─── Ausgangstext ───
XEROX – Xerox PARC (1970)
»Das Forschungszentrum Xerox Palo Alto Research Center (Xerox PARC) wurde 1970 auf Anregung des Xerox-Chefwissenschaftlers Jack Goldman im kalifornischen Palo Alto gegründet. Xerox verlor zu dieser Zeit den Patentschutz für die Xerographie (Fotokopierer) und fürchtete, Marktanteile an japanische Hersteller zu verlieren. Um dem entgegenzuwirken, sollte PARC neue Technologien für Xerox entwickeln, damit die Firma auch weiterhin ihre marktbeherrschende Stellung im Bereich der Bürotechnik beibehalten könne. Im Lauf der 1970er Jahre wurden dort mehrere bahnbrechende Technologien wie die Netzwerktechnik Ethernet und das Konzept der graphischen Benutzeroberfläche (GUI) mit Maus-Bedienung entwickelt, die zu Standards in der Informationstechnik wurden. Xerox konnte jedoch, bis auf den Laserdrucker, selbst keine davon zum Erfolg führen.« (Quelle: wikipedia)
───
◆ **Ziel der Aufgabe**: Nenne alle Technologien, die im Ausgangstext namentlich erwähnt werden. Die Auflistung ist eigenständiges Material und gehört nicht zum Ausgangstext.
─── Eingabedaten ───
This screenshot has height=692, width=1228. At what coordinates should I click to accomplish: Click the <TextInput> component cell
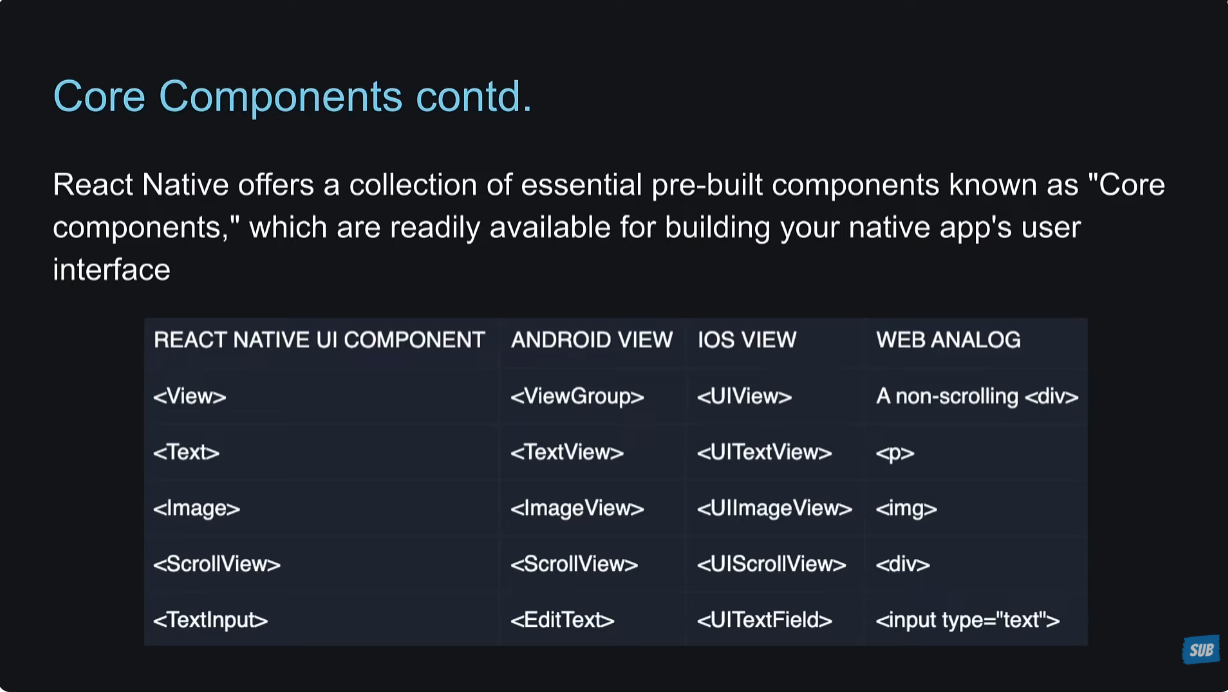point(211,620)
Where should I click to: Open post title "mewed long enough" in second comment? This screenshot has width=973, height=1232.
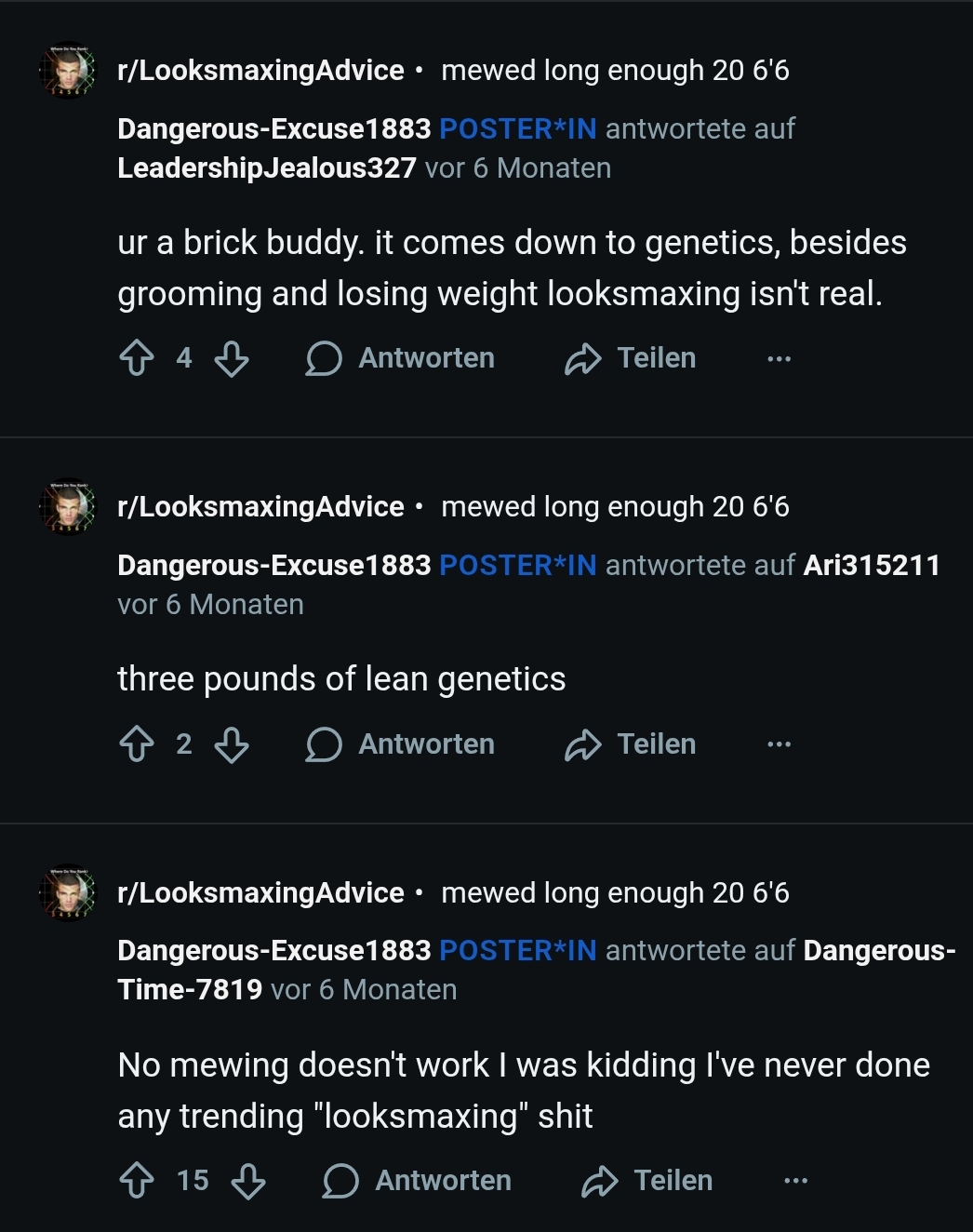pyautogui.click(x=615, y=507)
───
◆ **Antwortfeld**:
- Xerographie (Fotokopierer)
- Ethernet
- grafische Benutzeroberfläche (GUI) mit Maus-Bedienung
- Laserdrucker